Итог всего этого был тот, что он старался узнавать более и более свой народ. Он его следил на улицах, в кафе, где в каждом были свои посетители: в одном антикварии, в другом стрелки и охотники, в третьем кардинальские слуги, в четвертом художники, в пятом вся римская молодежь и римское щегольство; следил в остериях, чисто-римских остериях, куда не заходит иностранец, где римский nobile[10] садится иногда рядом с миненте, и общество скидает с себя сюртуки и галстухи в жаркие дни; следил его в загородных живописно-невзрачных трактиришках с воздушными окнами без стекол, куда фамилиями и компаниями наезжали римляне обедать, или, по их выражению, far allegria[11]. Он садился и обедал вместе с ними, вмешивался охотно в разговор, дивясь весьма часто простому здравомыслию и живой оригинальности рассказа простых неграмотных горожан. Но более всего он имел случай узнавать его во время церемоний и празднеств, когда всплывает на верх всё народонаселение Рима и вдруг показывается несметное множество дотоле неподозреваемых красавиц, – красавиц, которых образы мелькают только в барельефах, да в древних антологических стихотворениях. Эти полные взоры, алебастровые плечи, смолистые волосы, в тысяче разных образов поднятые на голову, или опрокинутые назад, картинно пронзенные насквозь золотой стрелой, руки, гордая походка, везде черты и намеки на серьезную классическую красоту, а не легкую прелесть грациозных женщин. Тут женщины казались подобны зданьям в Италии: они или дворцы, или лачужки, или красавицы, или безобразные; середины нет между ними: хорошеньких нет. Он ими наслаждался, как наслаждался в прекрасной поэме стихами, выбившимися из ряду других и насылавшими свежительную дрожь на душу.

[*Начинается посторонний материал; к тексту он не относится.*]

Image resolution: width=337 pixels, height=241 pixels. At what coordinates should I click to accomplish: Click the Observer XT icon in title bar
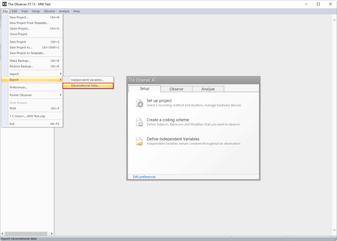(4, 4)
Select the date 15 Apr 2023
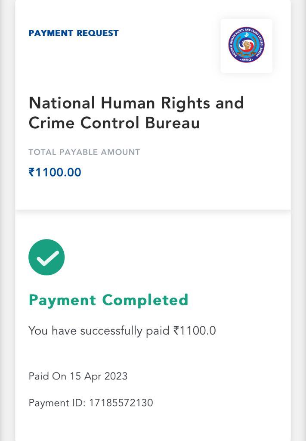Image resolution: width=306 pixels, height=441 pixels. tap(99, 376)
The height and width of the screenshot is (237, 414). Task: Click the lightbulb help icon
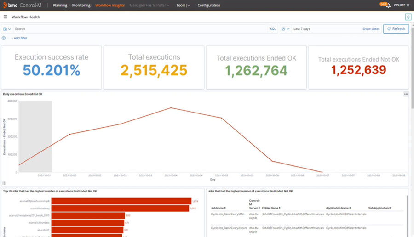(408, 17)
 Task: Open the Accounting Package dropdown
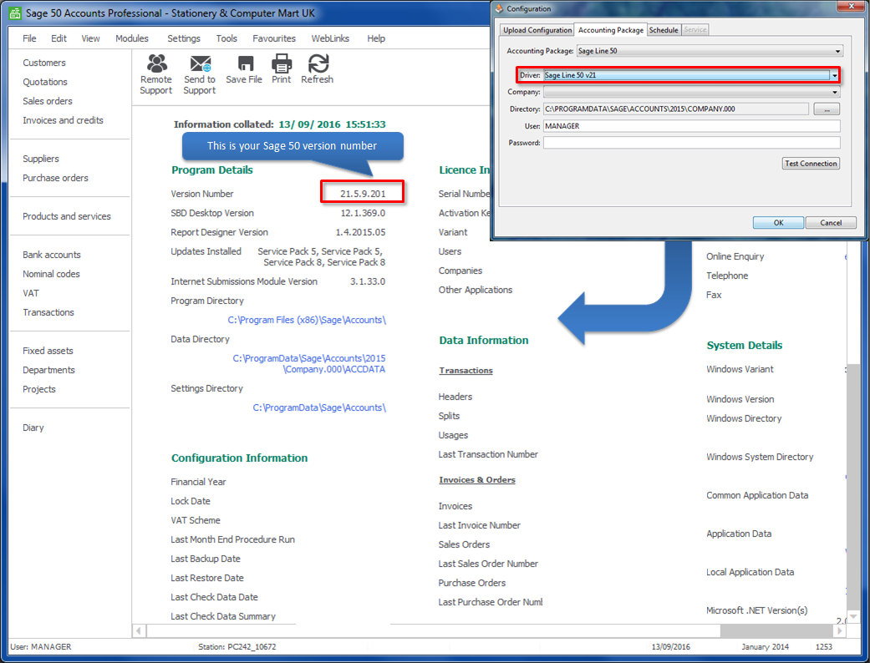pos(834,50)
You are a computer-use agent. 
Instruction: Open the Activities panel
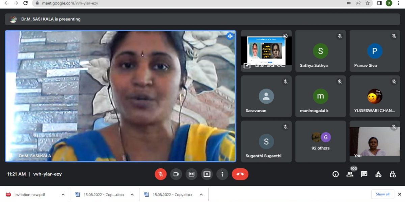click(x=378, y=174)
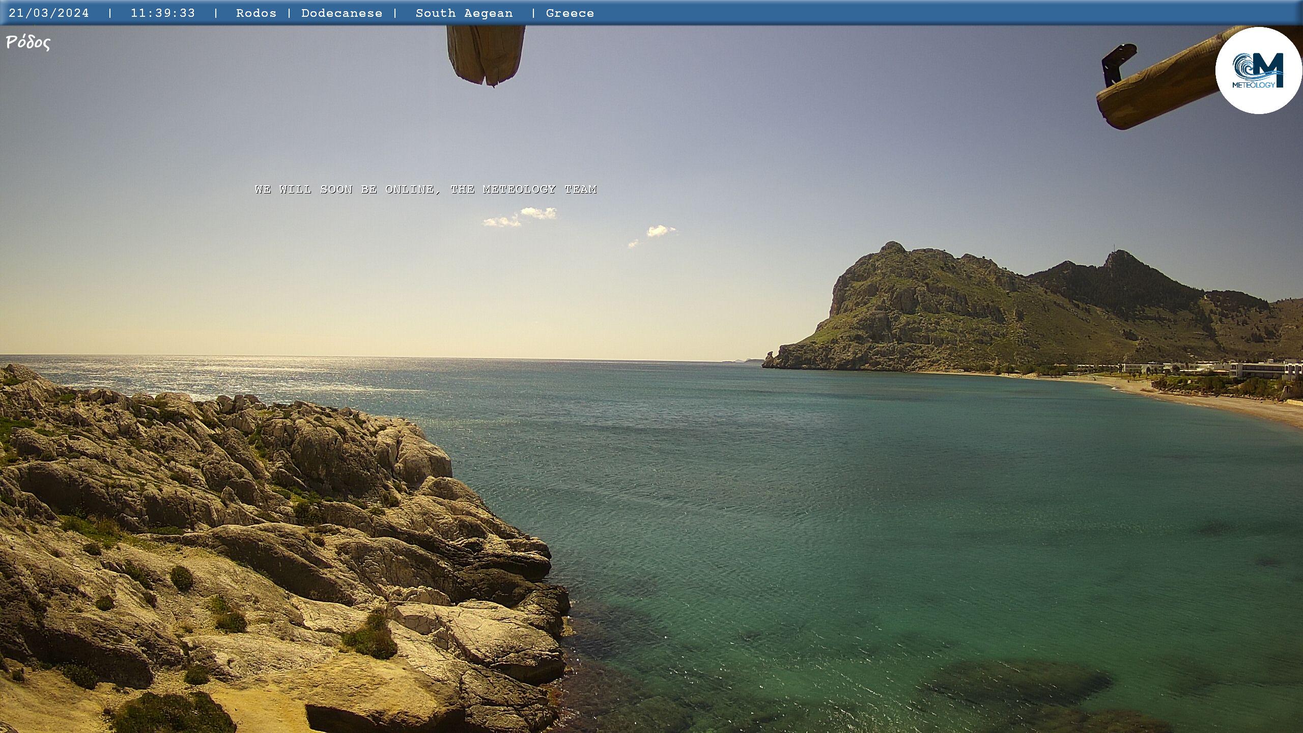
Task: Click the hanging wooden post at top
Action: click(x=486, y=54)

Но скоро к таким наслажденьям присоединилось чувство, объявившее сильную борьбу всем прочим, – чувство, которое вызвало из душевного дна сильные человеческие страсти, подымающие демократический бунт против высокого единодержавия души: он увидел Аннунциату. И вот таким образом мы добрались, наконец, до светлого образа, который озарил начало нашей повести.
Это было во время карнавала. – Сегодня я не пойду на Корсо, сказал принчипе своему maestro di casa, выходя из дому: мне надоедает карнавал, мне лучше нравятся летние праздники и церемонии…
9
Народ.
10
Знатный человек, дворянин.
11
Веселиться.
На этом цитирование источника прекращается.